> The request
Rewrite the rows from the line with "You are a GUI" to the line with "click(194, 235)", both included and requests too, multiplying each coordinate in the answers by 2.3 and rounding to whole numbers, halves up, while keeping every number in the requests unchanged. Leave the pictures out.

[Start Exercise materials]

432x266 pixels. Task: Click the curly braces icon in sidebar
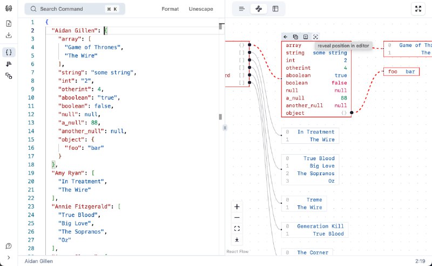9,52
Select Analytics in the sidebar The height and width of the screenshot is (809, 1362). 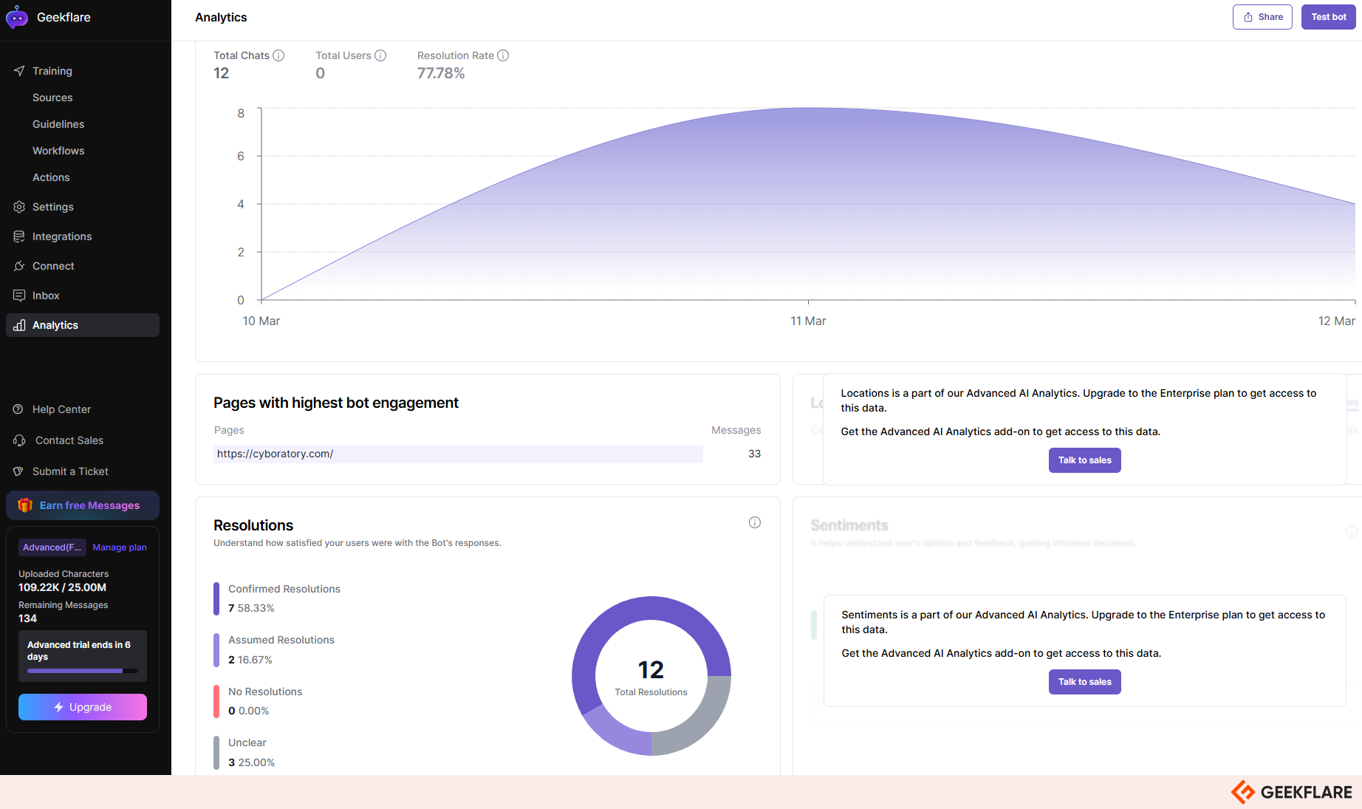pyautogui.click(x=55, y=325)
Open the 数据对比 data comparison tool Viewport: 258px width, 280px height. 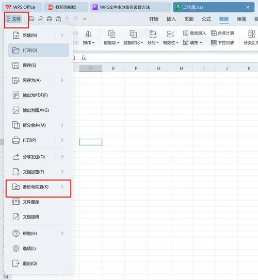pos(133,38)
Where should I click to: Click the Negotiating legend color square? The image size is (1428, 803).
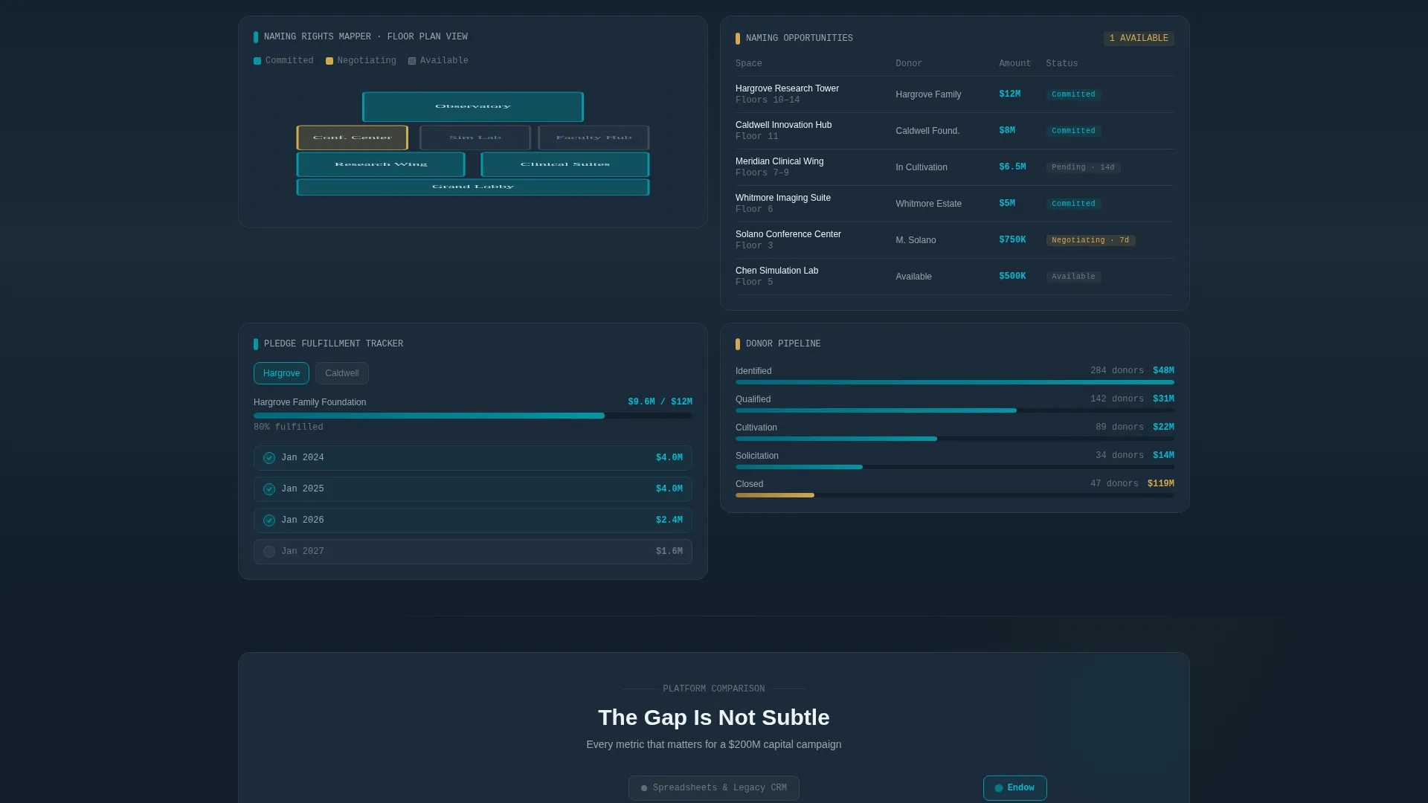click(329, 61)
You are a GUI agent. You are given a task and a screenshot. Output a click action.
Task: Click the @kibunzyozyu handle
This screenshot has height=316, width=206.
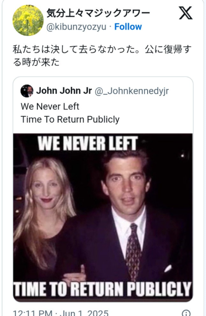(x=76, y=27)
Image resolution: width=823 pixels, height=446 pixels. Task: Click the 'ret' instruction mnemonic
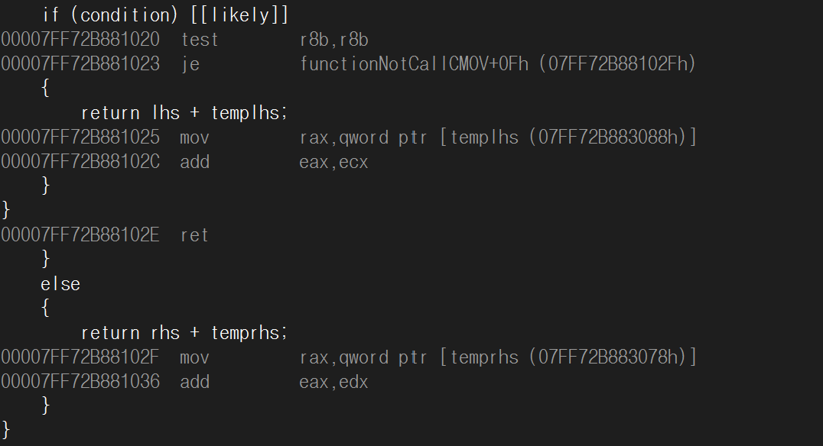click(194, 235)
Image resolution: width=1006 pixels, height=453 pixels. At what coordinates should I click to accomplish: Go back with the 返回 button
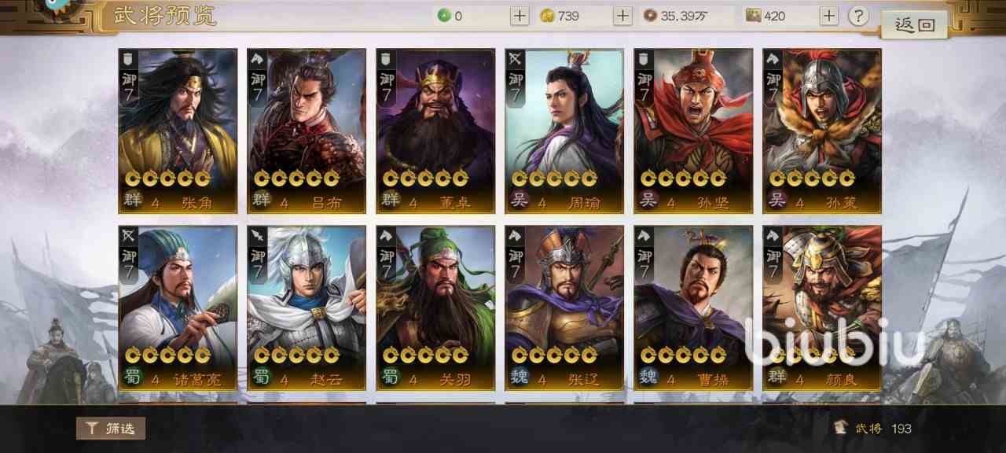coord(915,24)
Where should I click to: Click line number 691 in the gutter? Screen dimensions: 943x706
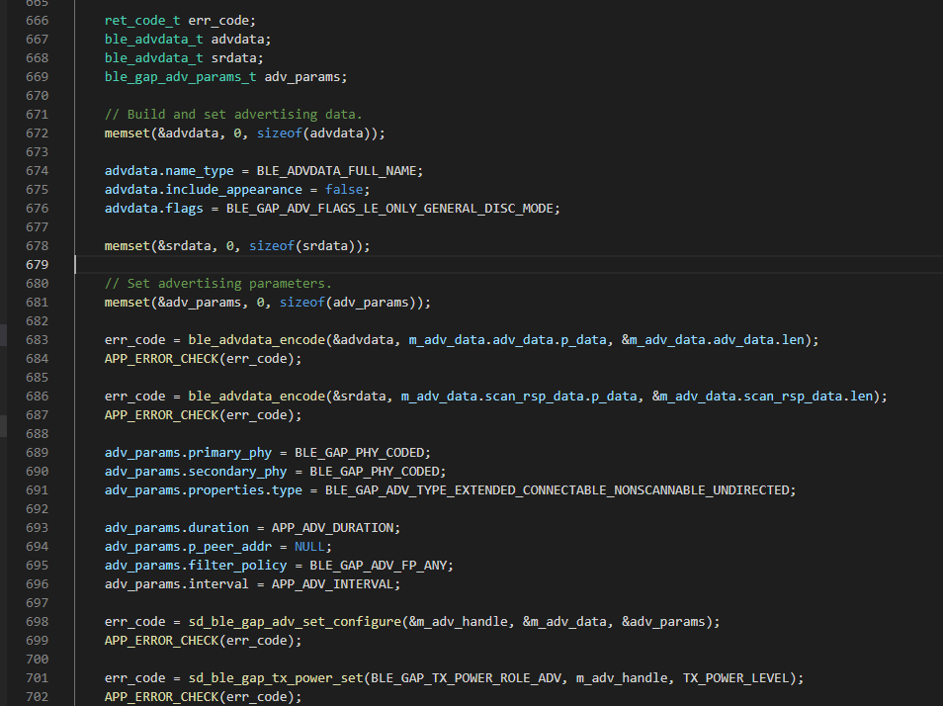tap(37, 490)
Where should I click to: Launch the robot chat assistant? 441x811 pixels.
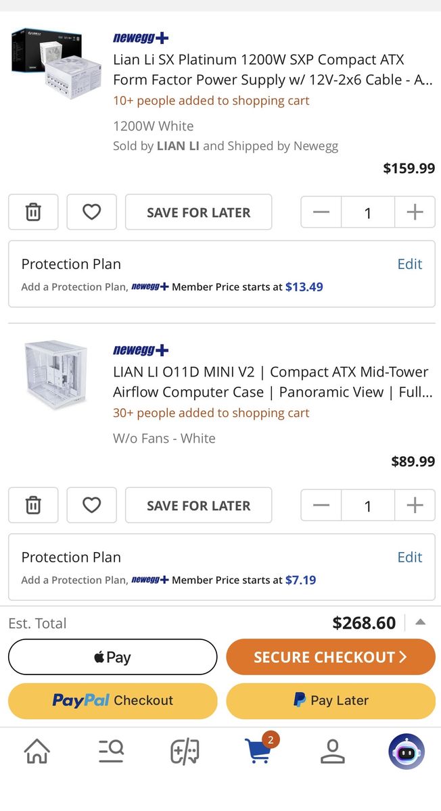pos(407,751)
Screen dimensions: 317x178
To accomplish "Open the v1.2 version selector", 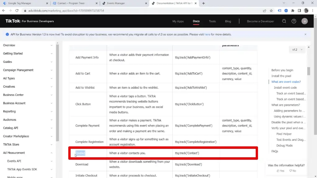I will (297, 49).
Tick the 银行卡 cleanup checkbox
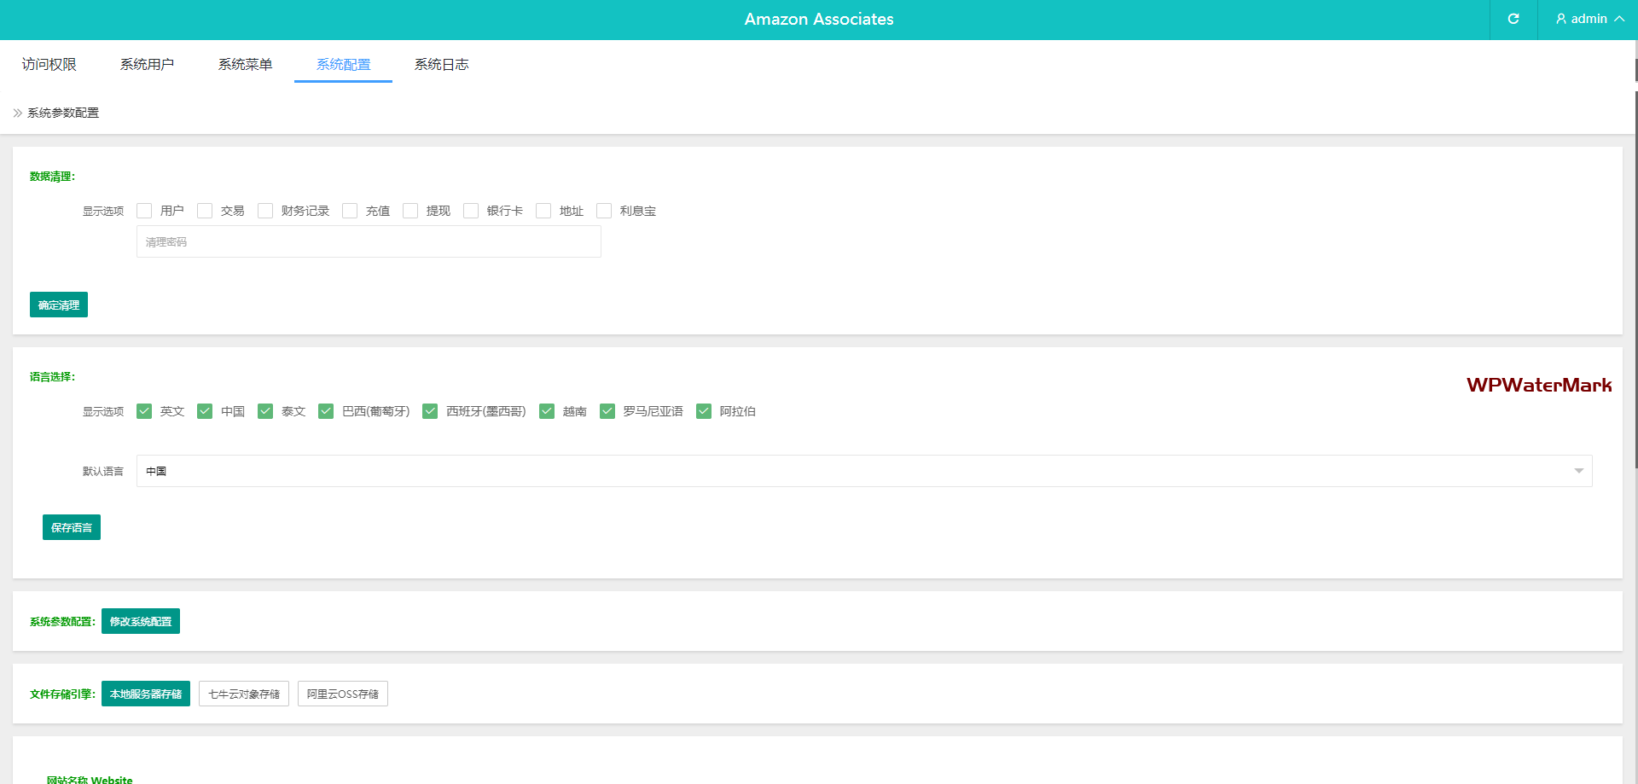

[End Exercise materials]

> Response to this task
You are a GUI agent. You are given a task and a screenshot. Output a click action.
Task: Click the @kibunzyozyu handle
This screenshot has height=316, width=206.
(x=175, y=62)
Image resolution: width=823 pixels, height=446 pixels. Task: Click the 'ret' instruction mnemonic
click(446, 541)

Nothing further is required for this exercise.